**Exercise:** Each entry must be restated exactly as it appears.

-----

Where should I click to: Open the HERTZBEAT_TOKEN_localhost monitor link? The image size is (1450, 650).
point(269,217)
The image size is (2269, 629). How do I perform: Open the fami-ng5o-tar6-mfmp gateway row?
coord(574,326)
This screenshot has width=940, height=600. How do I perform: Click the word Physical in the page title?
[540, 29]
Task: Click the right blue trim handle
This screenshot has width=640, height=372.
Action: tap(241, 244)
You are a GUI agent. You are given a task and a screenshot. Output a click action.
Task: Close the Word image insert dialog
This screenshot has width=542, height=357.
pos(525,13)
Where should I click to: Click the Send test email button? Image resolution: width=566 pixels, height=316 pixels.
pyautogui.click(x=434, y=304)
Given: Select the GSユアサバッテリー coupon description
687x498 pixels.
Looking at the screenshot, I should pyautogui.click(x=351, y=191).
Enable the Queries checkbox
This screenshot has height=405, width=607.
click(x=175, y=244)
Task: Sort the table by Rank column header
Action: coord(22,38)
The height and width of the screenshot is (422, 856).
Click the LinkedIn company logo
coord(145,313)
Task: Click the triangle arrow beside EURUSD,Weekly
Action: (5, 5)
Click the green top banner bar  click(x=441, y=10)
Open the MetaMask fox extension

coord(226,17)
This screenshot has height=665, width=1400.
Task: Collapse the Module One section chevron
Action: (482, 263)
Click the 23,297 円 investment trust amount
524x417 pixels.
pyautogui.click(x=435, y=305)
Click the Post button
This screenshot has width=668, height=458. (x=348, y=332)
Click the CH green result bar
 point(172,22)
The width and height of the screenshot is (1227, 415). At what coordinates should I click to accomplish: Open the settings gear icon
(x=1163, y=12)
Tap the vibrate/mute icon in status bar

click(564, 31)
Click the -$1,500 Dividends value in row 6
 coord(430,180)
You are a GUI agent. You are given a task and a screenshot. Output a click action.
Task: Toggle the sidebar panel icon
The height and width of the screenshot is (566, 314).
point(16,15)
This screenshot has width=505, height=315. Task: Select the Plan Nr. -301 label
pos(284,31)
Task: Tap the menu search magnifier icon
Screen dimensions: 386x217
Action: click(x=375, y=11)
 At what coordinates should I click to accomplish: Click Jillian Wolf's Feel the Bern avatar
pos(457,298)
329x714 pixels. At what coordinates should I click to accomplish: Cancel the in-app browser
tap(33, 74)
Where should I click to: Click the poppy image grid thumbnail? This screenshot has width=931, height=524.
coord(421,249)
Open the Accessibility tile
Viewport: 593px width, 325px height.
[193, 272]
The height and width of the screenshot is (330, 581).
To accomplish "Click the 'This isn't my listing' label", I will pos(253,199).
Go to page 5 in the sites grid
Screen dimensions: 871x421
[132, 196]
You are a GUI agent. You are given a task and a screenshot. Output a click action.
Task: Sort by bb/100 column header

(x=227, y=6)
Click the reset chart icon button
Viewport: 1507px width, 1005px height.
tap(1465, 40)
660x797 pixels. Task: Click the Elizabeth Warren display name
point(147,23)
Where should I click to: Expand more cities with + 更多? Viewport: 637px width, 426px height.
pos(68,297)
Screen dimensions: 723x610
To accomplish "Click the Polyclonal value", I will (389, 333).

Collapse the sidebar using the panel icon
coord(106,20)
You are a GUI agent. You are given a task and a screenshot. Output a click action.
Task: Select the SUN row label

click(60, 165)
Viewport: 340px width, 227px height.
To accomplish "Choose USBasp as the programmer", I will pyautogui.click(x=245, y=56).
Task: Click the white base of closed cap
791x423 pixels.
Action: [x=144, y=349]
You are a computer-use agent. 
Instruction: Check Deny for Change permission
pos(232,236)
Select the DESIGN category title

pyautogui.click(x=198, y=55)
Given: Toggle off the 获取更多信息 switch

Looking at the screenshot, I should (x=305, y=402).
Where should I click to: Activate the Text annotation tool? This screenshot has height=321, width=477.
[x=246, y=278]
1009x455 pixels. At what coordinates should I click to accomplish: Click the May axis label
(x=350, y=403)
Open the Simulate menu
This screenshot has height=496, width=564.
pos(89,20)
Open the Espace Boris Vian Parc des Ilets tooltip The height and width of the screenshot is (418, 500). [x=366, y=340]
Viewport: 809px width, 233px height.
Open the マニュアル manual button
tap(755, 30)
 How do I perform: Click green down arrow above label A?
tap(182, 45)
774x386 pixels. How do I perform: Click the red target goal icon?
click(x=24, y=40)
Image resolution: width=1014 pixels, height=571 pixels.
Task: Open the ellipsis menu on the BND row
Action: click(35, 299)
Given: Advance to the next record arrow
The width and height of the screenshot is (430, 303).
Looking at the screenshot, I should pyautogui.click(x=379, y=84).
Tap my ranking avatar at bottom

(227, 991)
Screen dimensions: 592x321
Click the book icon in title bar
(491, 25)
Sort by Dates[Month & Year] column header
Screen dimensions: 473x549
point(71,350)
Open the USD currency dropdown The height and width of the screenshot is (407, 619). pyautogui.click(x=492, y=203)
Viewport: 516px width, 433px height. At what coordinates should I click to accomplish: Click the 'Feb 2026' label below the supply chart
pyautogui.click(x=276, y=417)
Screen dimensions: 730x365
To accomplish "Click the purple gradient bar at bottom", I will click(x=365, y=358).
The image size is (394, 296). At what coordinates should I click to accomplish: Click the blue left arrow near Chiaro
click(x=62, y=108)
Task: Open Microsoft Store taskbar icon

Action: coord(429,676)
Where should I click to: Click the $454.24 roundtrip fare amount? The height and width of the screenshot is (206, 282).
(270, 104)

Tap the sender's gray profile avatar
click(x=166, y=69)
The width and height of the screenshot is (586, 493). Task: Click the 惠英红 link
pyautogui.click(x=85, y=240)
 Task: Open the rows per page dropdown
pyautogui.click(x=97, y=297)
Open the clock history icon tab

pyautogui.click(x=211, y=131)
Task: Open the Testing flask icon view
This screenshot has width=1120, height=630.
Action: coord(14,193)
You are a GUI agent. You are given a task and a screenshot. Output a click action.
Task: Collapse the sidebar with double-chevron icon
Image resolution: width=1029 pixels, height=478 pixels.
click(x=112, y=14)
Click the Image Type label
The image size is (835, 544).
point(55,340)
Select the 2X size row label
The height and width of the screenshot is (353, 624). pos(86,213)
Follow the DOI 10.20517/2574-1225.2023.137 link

-----

**Response to the exercise:**
Where should I click to: Open the HERTZBEAT_TOKEN_localhost monitor link? The image size is (1450, 650).
point(269,217)
The image size is (2269, 629). How do I perform: Open the fami-ng5o-tar6-mfmp gateway row?
coord(574,326)
This screenshot has width=940, height=600. How do I perform: Click the word Physical in the page title?
[540, 29]
Task: Click the right blue trim handle
This screenshot has width=640, height=372.
Action: tap(241, 244)
You are a GUI agent. You are given a task and a screenshot. Output a click action.
Task: Close the Word image insert dialog
This screenshot has width=542, height=357.
pos(525,13)
Where should I click to: Click the Send test email button? Image resolution: width=566 pixels, height=316 pixels.
pyautogui.click(x=434, y=304)
Given: Select the GSユアサバッテリー coupon description
687x498 pixels.
Looking at the screenshot, I should pyautogui.click(x=351, y=191).
Enable the Queries checkbox
This screenshot has height=405, width=607.
click(x=175, y=244)
Task: Sort the table by Rank column header
Action: coord(22,38)
The height and width of the screenshot is (422, 856).
Click the LinkedIn company logo
coord(145,313)
Task: Click the triangle arrow beside EURUSD,Weekly
Action: (5, 5)
Click the green top banner bar  click(x=441, y=10)
Open the MetaMask fox extension

coord(226,17)
This screenshot has height=665, width=1400.
Task: Collapse the Module One section chevron
Action: (482, 263)
Click the 23,297 円 investment trust amount
524x417 pixels.
pyautogui.click(x=435, y=305)
Click the Post button
This screenshot has width=668, height=458. (x=348, y=332)
Click the CH green result bar
 point(172,22)
The width and height of the screenshot is (1227, 415). At what coordinates should I click to accomplish: Open the settings gear icon
(x=1163, y=12)
Tap the vibrate/mute icon in status bar

click(564, 31)
Click the -$1,500 Dividends value in row 6
 coord(430,180)
You are a GUI agent. You are given a task and a screenshot. Output a click action.
Task: Toggle the sidebar panel icon
The height and width of the screenshot is (566, 314).
point(16,15)
This screenshot has width=505, height=315. Task: Select the Plan Nr. -301 label
pos(284,31)
Task: Tap the menu search magnifier icon
Screen dimensions: 386x217
Action: click(x=375, y=11)
 At what coordinates should I click to accomplish: Click Jillian Wolf's Feel the Bern avatar
pos(457,298)
329x714 pixels. At what coordinates should I click to accomplish: Cancel the in-app browser
tap(33, 74)
Where should I click to: Click the poppy image grid thumbnail? This screenshot has width=931, height=524.
coord(421,249)
Open the Accessibility tile
Viewport: 593px width, 325px height.
[193, 272]
The height and width of the screenshot is (330, 581).
To accomplish "Click the 'This isn't my listing' label", I will pos(253,199).
Go to page 5 in the sites grid
Screen dimensions: 871x421
[132, 196]
You are a GUI agent. You are given a task and a screenshot. Output a click action.
Task: Sort by bb/100 column header

(x=227, y=6)
Click the reset chart icon button
Viewport: 1507px width, 1005px height.
tap(1465, 40)
660x797 pixels. Task: Click the Elizabeth Warren display name
point(147,23)
Where should I click to: Expand more cities with + 更多? Viewport: 637px width, 426px height.
pos(68,297)
Screen dimensions: 723x610
To accomplish "Click the Polyclonal value", I will (389, 333).

Collapse the sidebar using the panel icon
coord(106,20)
You are a GUI agent. You are given a task and a screenshot. Output a click action.
Task: Select the SUN row label

click(60, 165)
Viewport: 340px width, 227px height.
To accomplish "Choose USBasp as the programmer", I will pyautogui.click(x=245, y=56).
Task: Click the white base of closed cap
791x423 pixels.
Action: [x=144, y=349]
You are a computer-use agent. 
Instruction: Check Deny for Change permission
pos(232,236)
Select the DESIGN category title

pyautogui.click(x=198, y=55)
Given: Toggle off the 获取更多信息 switch

Looking at the screenshot, I should (x=305, y=402).
Where should I click to: Activate the Text annotation tool? This screenshot has height=321, width=477.
[x=246, y=278]
1009x455 pixels. At what coordinates should I click to accomplish: Click the May axis label
(x=350, y=403)
Open the Simulate menu
This screenshot has height=496, width=564.
pos(89,20)
Open the Espace Boris Vian Parc des Ilets tooltip The height and width of the screenshot is (418, 500). [x=366, y=340]
Viewport: 809px width, 233px height.
Open the マニュアル manual button
tap(755, 30)
 How do I perform: Click green down arrow above label A?
tap(182, 45)
774x386 pixels. How do I perform: Click the red target goal icon?
click(x=24, y=40)
Image resolution: width=1014 pixels, height=571 pixels.
Task: Open the ellipsis menu on the BND row
Action: click(35, 299)
Given: Advance to the next record arrow
The width and height of the screenshot is (430, 303).
Looking at the screenshot, I should pyautogui.click(x=379, y=84).
Tap my ranking avatar at bottom

(227, 991)
Screen dimensions: 592x321
Click the book icon in title bar
(491, 25)
Sort by Dates[Month & Year] column header
Screen dimensions: 473x549
point(71,350)
Open the USD currency dropdown The height and width of the screenshot is (407, 619). pyautogui.click(x=492, y=203)
Viewport: 516px width, 433px height. At what coordinates should I click to accomplish: Click the 'Feb 2026' label below the supply chart
pyautogui.click(x=276, y=417)
Screen dimensions: 730x365
To accomplish "Click the purple gradient bar at bottom", I will click(x=365, y=358).
The image size is (394, 296). At what coordinates should I click to accomplish: Click the blue left arrow near Chiaro
click(x=62, y=108)
Task: Open Microsoft Store taskbar icon

Action: coord(429,676)
Where should I click to: Click the $454.24 roundtrip fare amount? The height and width of the screenshot is (206, 282).
(270, 104)

Tap the sender's gray profile avatar
click(x=166, y=69)
The width and height of the screenshot is (586, 493). Task: Click the 惠英红 link
pyautogui.click(x=85, y=240)
 Task: Open the rows per page dropdown
pyautogui.click(x=97, y=297)
Open the clock history icon tab

pyautogui.click(x=211, y=131)
Task: Open the Testing flask icon view
This screenshot has width=1120, height=630.
Action: coord(14,193)
You are a GUI agent. You are given a task and a screenshot. Output a click action.
Task: Collapse the sidebar with double-chevron icon
Image resolution: width=1029 pixels, height=478 pixels.
click(x=112, y=14)
Click the Image Type label
The image size is (835, 544).
point(55,340)
Select the 2X size row label
The height and width of the screenshot is (353, 624). pos(86,213)
Follow the DOI 10.20517/2574-1225.2023.137 link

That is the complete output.